Monday, August 18, 2008

Until Money Starts Growing On Trees, Try This

Those who lived through the Great Depression must scoff at our angst over current economic woes, thus far anyway. Not that it hasn't been rough, and indeed devastating to countless families, and it's far from over yet. In our children's myopic experience, it's catastrophic, in view of the suped up consumer culture in which they are being raised. If nothing else this experience is a huge wake up call to return some sanity to our methods of managing our money, and that calls for some back to basics money management lessons for ourselves AND our kids.

It isn't just affecting some of us anymore. The Christian Science Monitor reports that the effects of our economic uncertainty has now reached into the wealthiest classes, and they to are now beginning to show signs of "reconsidering their spending." Many economists now see that we are at a point of a "transformation:"
Growing numbers of economists believe that America is now in a
transformational economy, where consumer spending may play a lesser role, as
households belatedly recognize the need to "right size" their lifestyles. For
many families, comparison shopping has become an essential practice.


Families that have been able to get by without making and sticking to a basic budget, are now finding that it is essential to do so. Many are unequipped to do so however, and don't know where to begin. Good Morning America and USA Today have recently teamed up to conduct a "Frugal Family Challenge." Two average families are working over thirty days to tackle their money management, or lack thereof, and improve their economic conditions. First is to tackle everyday spending, and then to work out saving for education expenses and retirement.

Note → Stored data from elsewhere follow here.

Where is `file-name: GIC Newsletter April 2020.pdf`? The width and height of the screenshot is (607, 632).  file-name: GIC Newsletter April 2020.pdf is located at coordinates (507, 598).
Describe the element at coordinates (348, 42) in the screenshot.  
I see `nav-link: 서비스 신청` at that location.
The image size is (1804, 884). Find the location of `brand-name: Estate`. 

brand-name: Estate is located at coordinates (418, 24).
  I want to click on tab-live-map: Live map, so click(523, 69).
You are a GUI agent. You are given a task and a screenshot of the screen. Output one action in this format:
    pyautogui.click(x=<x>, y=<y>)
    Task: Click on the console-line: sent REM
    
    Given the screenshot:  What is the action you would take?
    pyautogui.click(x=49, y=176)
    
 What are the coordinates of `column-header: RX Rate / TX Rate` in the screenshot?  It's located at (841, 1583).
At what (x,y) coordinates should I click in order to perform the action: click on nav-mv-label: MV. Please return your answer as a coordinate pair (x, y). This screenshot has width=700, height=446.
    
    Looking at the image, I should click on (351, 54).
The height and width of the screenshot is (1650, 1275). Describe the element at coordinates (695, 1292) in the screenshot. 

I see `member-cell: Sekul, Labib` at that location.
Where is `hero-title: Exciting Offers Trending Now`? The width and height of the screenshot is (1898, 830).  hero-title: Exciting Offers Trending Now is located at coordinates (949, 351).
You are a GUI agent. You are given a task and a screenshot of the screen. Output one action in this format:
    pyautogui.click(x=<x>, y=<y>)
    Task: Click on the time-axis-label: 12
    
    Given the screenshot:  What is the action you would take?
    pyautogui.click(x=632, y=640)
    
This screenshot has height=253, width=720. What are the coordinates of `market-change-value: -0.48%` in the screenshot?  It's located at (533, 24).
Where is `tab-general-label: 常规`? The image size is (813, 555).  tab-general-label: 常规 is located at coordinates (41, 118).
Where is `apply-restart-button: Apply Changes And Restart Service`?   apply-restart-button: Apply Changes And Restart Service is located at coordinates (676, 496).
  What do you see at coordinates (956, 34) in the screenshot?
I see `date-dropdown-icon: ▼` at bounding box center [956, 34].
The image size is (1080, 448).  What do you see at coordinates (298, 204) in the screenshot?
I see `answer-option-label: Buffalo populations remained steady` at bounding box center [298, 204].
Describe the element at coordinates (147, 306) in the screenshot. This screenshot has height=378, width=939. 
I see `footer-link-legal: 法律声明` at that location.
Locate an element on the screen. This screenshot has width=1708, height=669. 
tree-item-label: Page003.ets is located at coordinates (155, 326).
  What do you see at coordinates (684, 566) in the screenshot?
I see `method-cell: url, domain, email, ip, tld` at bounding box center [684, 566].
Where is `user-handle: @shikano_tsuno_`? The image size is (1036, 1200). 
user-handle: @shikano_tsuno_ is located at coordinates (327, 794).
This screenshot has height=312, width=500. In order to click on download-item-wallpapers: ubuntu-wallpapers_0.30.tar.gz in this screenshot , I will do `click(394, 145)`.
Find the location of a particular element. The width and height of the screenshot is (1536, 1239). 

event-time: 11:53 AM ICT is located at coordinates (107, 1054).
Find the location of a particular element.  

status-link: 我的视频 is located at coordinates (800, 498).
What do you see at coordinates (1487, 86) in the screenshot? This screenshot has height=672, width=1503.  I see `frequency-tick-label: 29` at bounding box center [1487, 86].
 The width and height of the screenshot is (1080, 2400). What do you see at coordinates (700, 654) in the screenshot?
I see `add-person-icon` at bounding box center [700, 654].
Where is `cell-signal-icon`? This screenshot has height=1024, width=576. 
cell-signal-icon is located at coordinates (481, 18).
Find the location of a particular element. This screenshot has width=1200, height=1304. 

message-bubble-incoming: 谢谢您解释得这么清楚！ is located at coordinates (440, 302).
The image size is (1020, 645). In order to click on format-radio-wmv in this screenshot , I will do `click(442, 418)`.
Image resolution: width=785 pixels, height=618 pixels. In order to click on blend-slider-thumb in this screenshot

It may also be tempting to tap into retirement investments now, but advisers caution strongly against this, and advise good basic money management techniques, coupled with a savvy approach to the current conditions in the investment markets. Lost funds now, equals less miraculous compounding later when you will really need it, given the state of Social Security.

Ultimately, some return to common sense money management is in order, and parents especially need to actively teach their kids how to handle their money well, or factor them strongly into your retirement expenses! You can and should start early. Economist and mom, Gloria Nye, advises starting small. She advises parents that even if you don't feel you have the best money management skills, "you can begin to teach your children and learn more yourself in the process."

One innovative stockbroker dad, and now author, David Owen, decided to go into the banking business of sorts, and set up "The First National Bank Of Dave," because he recognized that “for kids to learn about money, there has to be something in it for them.” He operated his bank much like an actual financial institution, with a few kid friendly adjustments, such as realizing that a month can seem like a year to a small child, so to be engaged they need to see results more quickly. He chronicled his experiences in the book The First National Bank of Dad, and teaches parents specific and actionable steps to help your kids gain sound fiscal management abilities.

Taking these steps may not always stop the whining that attends the release of the latest gadget or gizmo that your child covets (or you for that matter), but ultimately when they consider spending their own money, that they have an active hand in managing, they may ultimately reevaluate its priority in their wants. And as a parent, you may do so as well.